APPRENDRE À SE DISPUTER
Les couples qui sortent indemnes des crises semblent posséder un bagage de qualités enviables: souplesse, capacité d'adaptation, pardon facile, sens de l'humour musclé, maîtrise du dialogue et tutti quanti. Mais combien d'entre nous espèrent encore que l'autre devine nos attentes? Autrefois, les cours de préparation au mariage permettaient de discuter de ces attentes, de nos valeurs et de nos croyances. Avec la montée de la cohabitation, notre seul bagage est notre enthousiasme. Or, aimer est une décision. Cela exige d'apprendre à décoder le dictionnaire émotif de chacun, sa façon de communiquer, et d'accepter son mode d'expression. «Beaucoup ont l'impression de ne pas être aimés si l'autre n'exprime pas son amour de la manière qu'ils le voudraient», indique Rose-Marie Charest.

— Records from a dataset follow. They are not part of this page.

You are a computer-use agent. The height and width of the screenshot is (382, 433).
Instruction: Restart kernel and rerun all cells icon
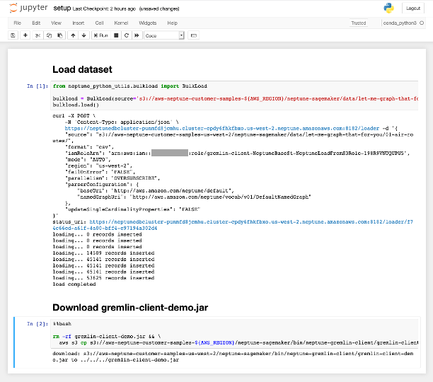136,35

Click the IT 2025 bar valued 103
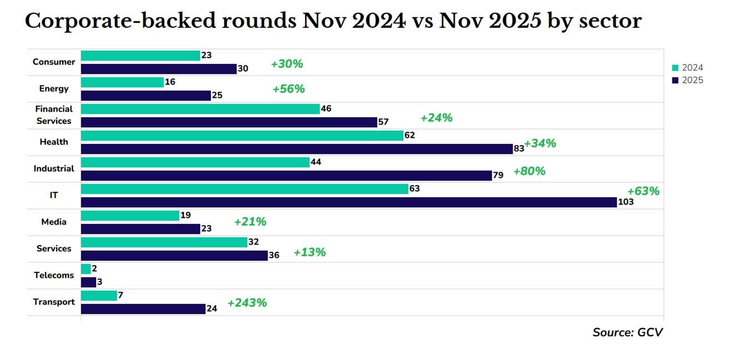(349, 202)
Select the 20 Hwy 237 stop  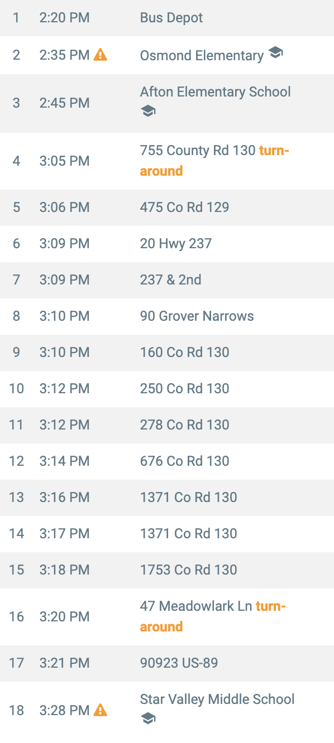pyautogui.click(x=167, y=244)
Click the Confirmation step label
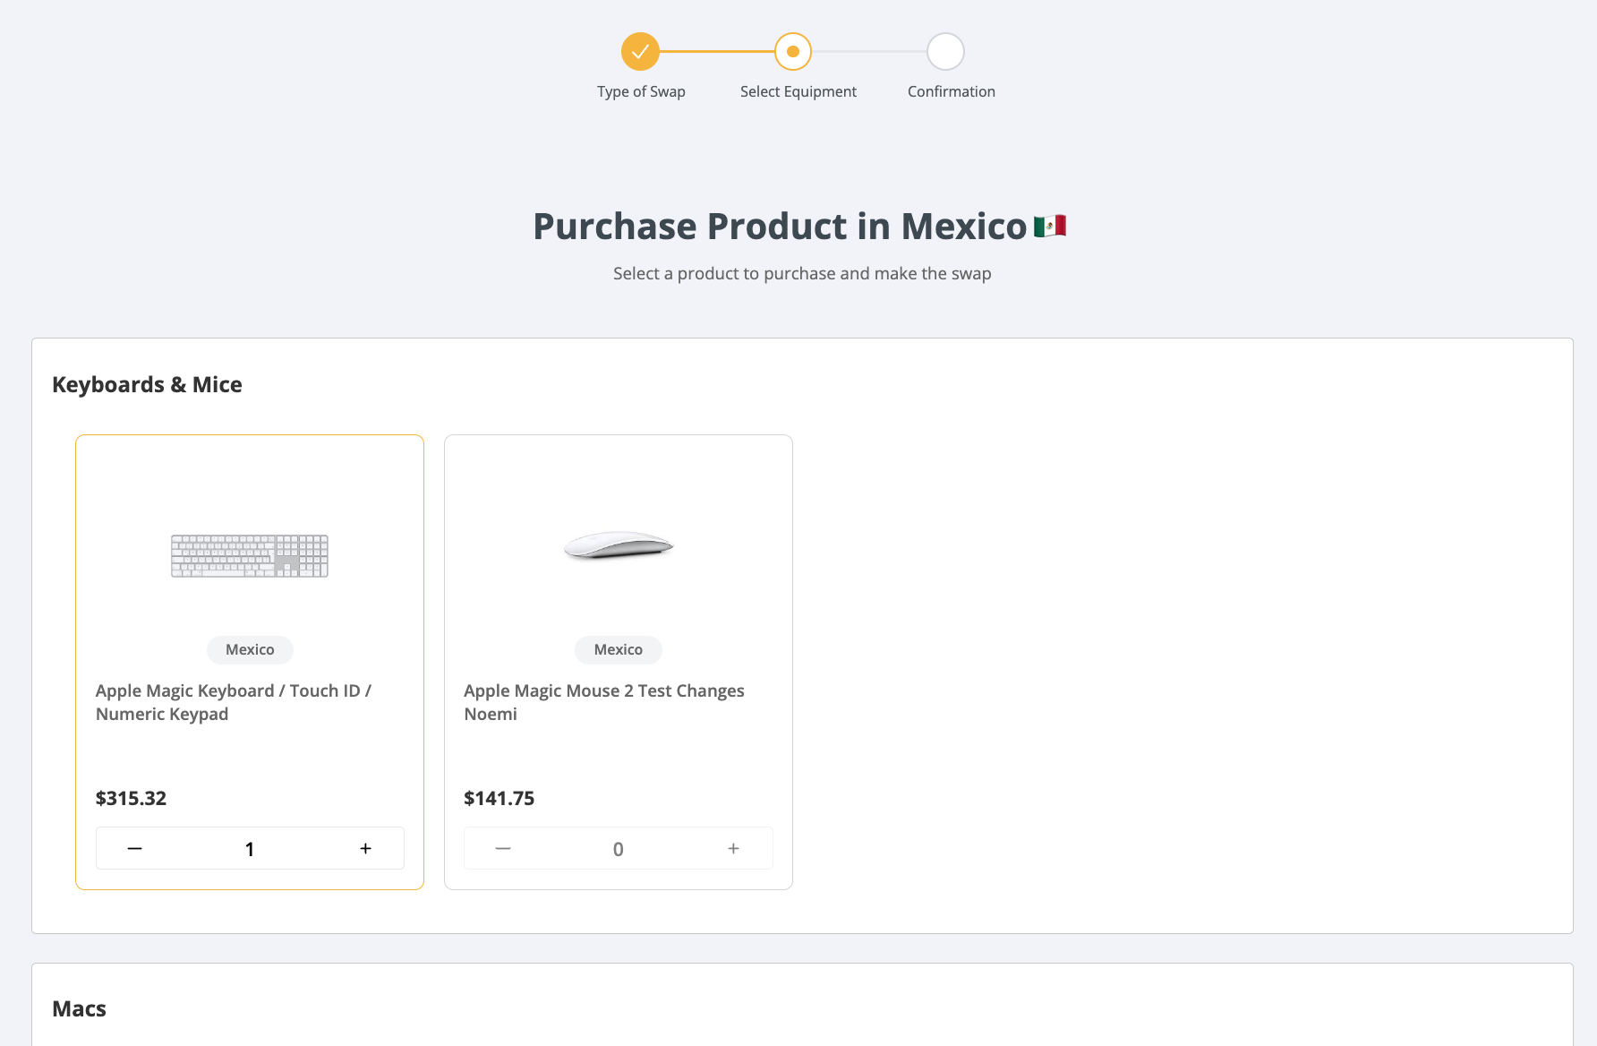 (951, 91)
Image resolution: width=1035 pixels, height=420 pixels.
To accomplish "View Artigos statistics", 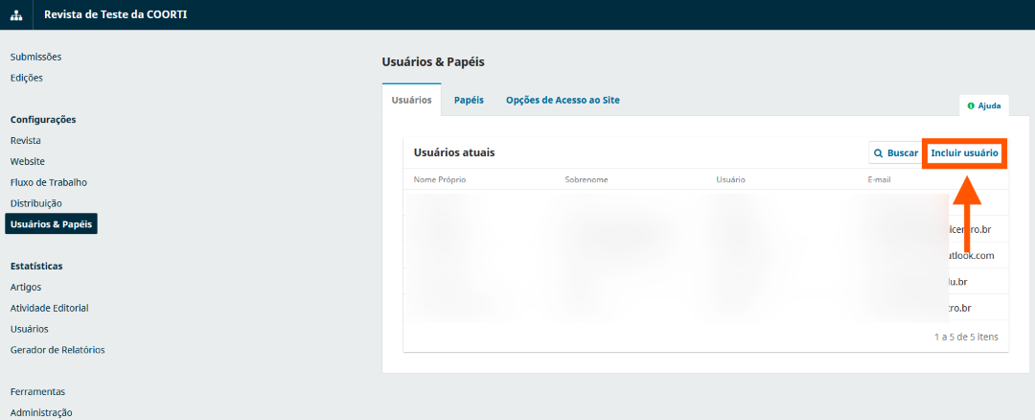I will (26, 287).
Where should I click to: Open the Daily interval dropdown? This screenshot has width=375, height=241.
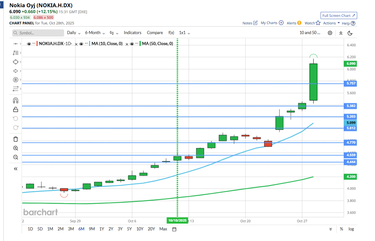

«Aux yeux de nos amis, nous semblons être un couple modèle, affirment Chantal et Hugo. Pourtant, nous avons dû travailler fort pour vaincre les turbulences.» Parmi les leçons qu'ils ont apprises: attendre le moment propice pour régler les conflits. Les psychodrames nocturnes, Chantal s'en était fait une spécialité, tout comme la bombe larguée dans la voiture le matin, en route vers le boulot. Et bien sûr, comme on peut s'y attendre, plus Chantal insistait, plus Hugo se refermait. Ça devenait infernal. Leur relation a failli sombrer. «Au travail, après ces altercations, j'avais la larme à l'œil et j'étais incapable de penser à autre chose. Puis j'ai réalisé qu'on se lançait moins d'horreurs lorsqu'on était plus reposés et disponibles sur le plan psychologique. J'ai appris à contenir mes émotions quand j'ai pris conscience que notre amour n'était pas menacé par une dispute. Qu'on pouvait donc se donner un rendez-vous pour discuter calmement.»

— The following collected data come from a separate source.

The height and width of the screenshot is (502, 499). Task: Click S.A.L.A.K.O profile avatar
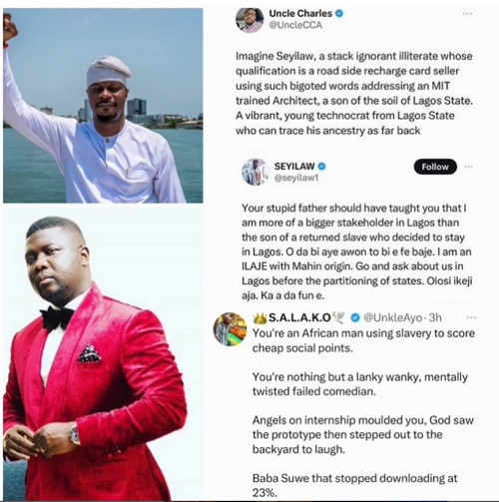(231, 329)
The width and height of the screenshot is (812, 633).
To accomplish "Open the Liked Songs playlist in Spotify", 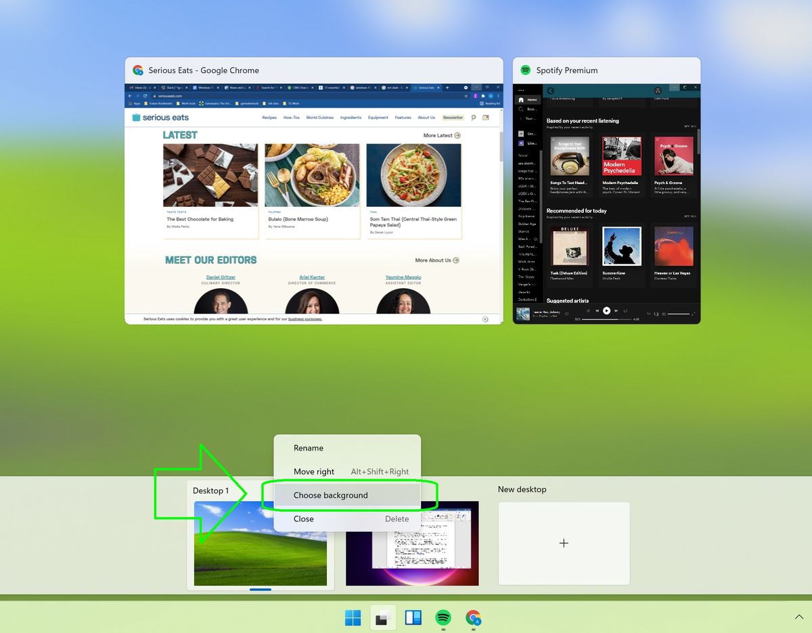I will (529, 142).
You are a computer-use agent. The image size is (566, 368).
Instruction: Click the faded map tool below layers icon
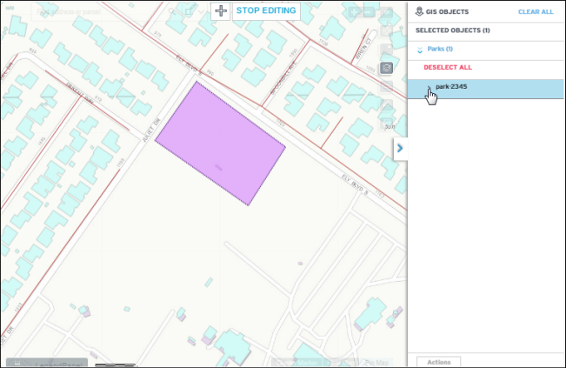pos(387,87)
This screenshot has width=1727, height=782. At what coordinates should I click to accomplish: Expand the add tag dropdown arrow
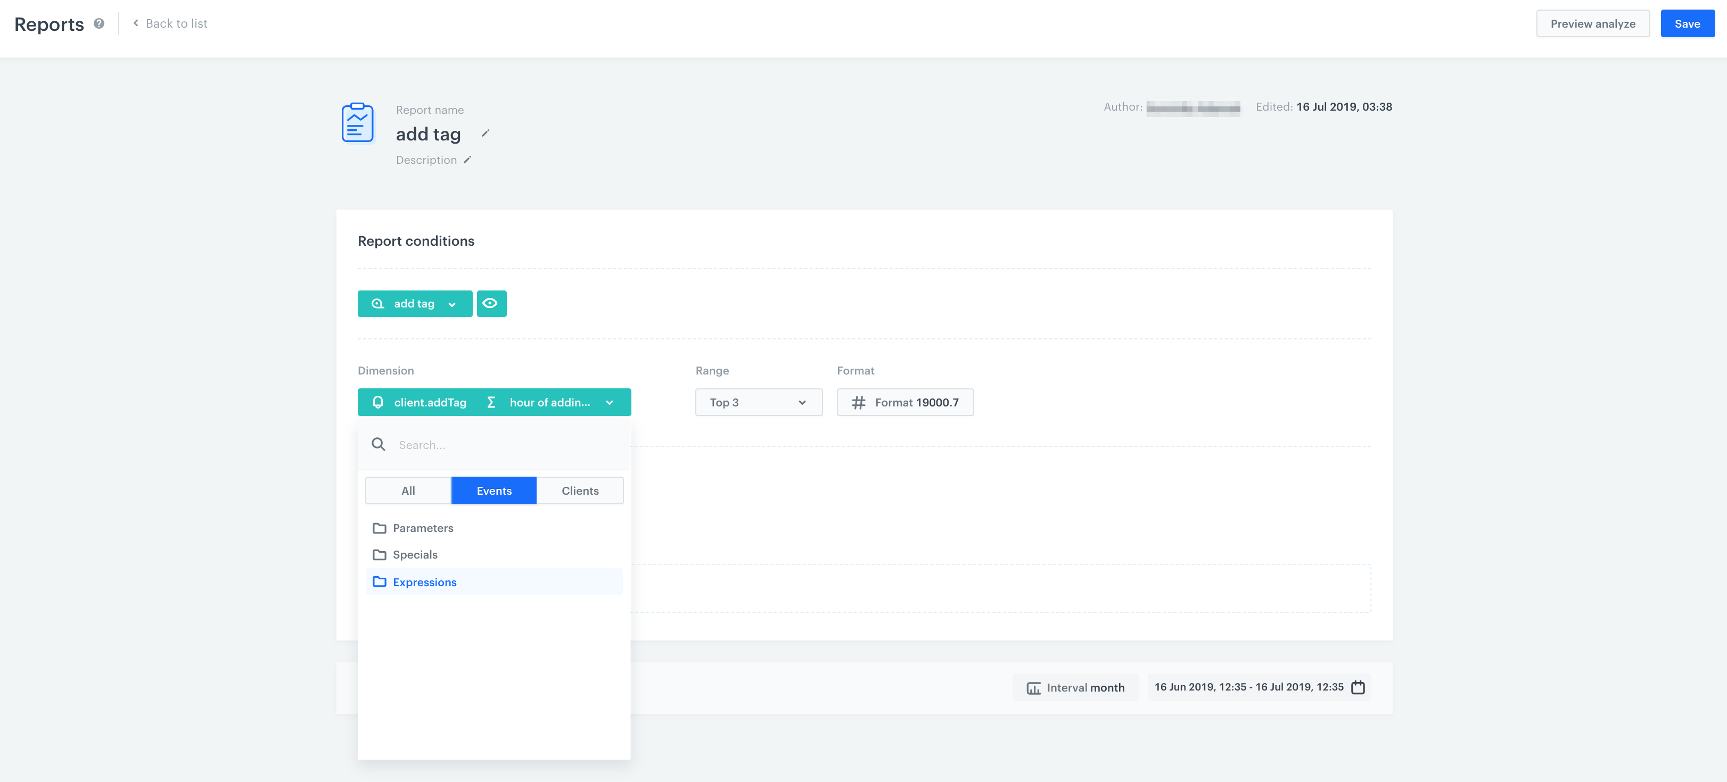(454, 303)
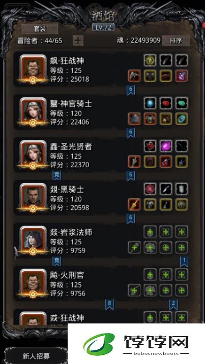Click the LV.72 tavern level badge
The image size is (205, 364).
pyautogui.click(x=103, y=27)
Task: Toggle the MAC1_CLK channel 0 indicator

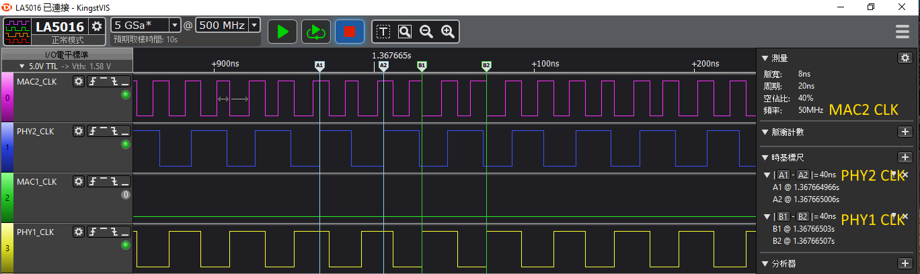Action: (x=125, y=195)
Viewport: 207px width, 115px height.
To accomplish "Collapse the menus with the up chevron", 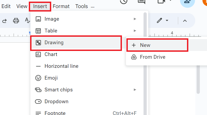I will click(x=185, y=21).

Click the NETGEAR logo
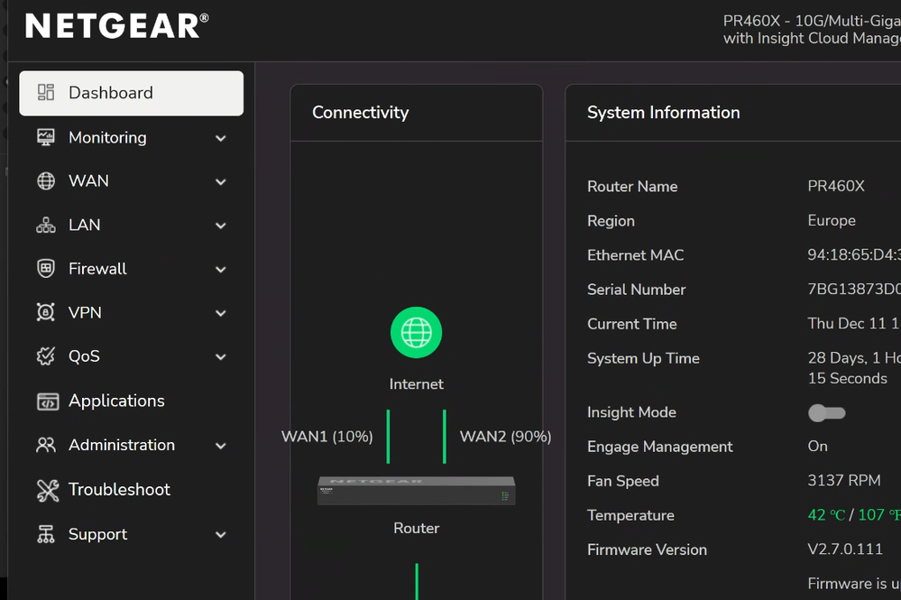click(x=116, y=26)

Chaque fois qu'une décision majeure se profile à l'horizon (vivre ensemble, acheter une maison, avoir un enfant), ils se retrouvent maintenant en tête-en-tête dans une auberge, avec une liste de thèmes sur lesquels ils s'engagent à échanger, papier et crayon en main. «Chacun exprime son point de vue, à tour de rôle, et l'autre doit chercher d'abord à comprendre, sans préparer mentalement sa réplique. Cela nous a permis de prévoir les changements et de clarifier nos attentes mutuelles. Cependant, nous évitons désormais les sujets sans conséquence sur lesquels nous n'avons pas la même opinion», affirme le duo. Ils se sont promis de consulter si leur méthode dérape, histoire de se donner une autre chance ou de clore la relation sans explosion.